“Sales-y.” Just the sound of the word is irritating. Yet if you don’t get out and meet people to share what your business is all about, how will you generate customers and keep doing what you love? It all starts with YOUR beliefs and perspective. Are you selling or serving?
What comes to mind when you hear the word “sales?” For many, it conjures up all those negative thoughts of someone whose main goal is to make that sale even if it isn’t right for the customer. Though that’s not necessarily true, most people share that perspective and it’s difficult to change.
Unfortunately, when we have something of service or value to offer, but feel “sales-y” about sharing, we probably won’t. The end result is that our fear of “selling” will overtake our intention of “helping” and an opportunity is lost.
The challenge is to feel authentic, not fake, and realize that we have something of value, a solution to offer. It starts by shifting our own perspective to one of “serving,” not “selling.” Instead of pushy and rude, think of the action as helping to make a difference.
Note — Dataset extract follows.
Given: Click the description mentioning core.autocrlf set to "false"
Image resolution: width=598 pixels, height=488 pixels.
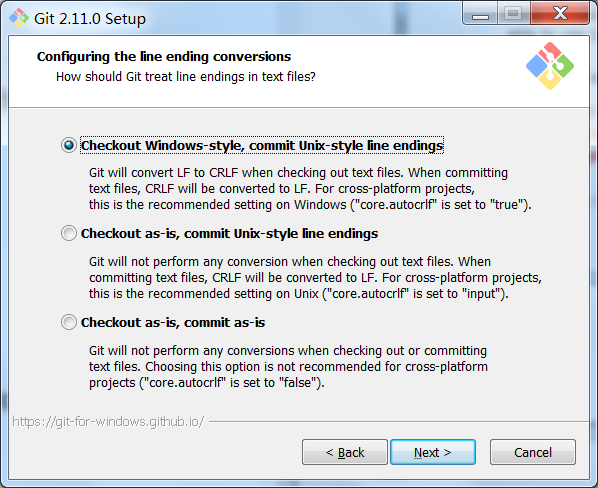Looking at the screenshot, I should 288,366.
Here are 4 quick tips to move you forward:
1. Feel Confident
Your intention is to be of service and help solve a problem. It’s not about persuading others to do something they’re not committed to. Once you let go of the outcome, you might be surprised to see the difference in how you feel. Present with confidence and a positive attitude.
2. Understand the Pain Points
The discussion is 100% about the prospect and their wants and needs. Use open-ended questions to get as much information as possible to clarify the prospect’s pain points or problems and make sure that you have the solution for their needs. Alternatively, if you can’t help, perhaps there’s a resource or referral you can offer.
3. Address the Problem
As the pain points are clarified and both parties are in agreement, you can begin to introduce possible solutions. If you have case studies or other similar situations where you’ve been able to help, this is a good time to share this information and build rapport and trust.
4. Alleviating the Pain or Problem
Once the problem(s) have been identified, now is the time to begin a discussion about whether alleviating them is a priority. Is this issue severe enough for them to take action? Outline the benefits and results of your solution and the outcome that would be achieved.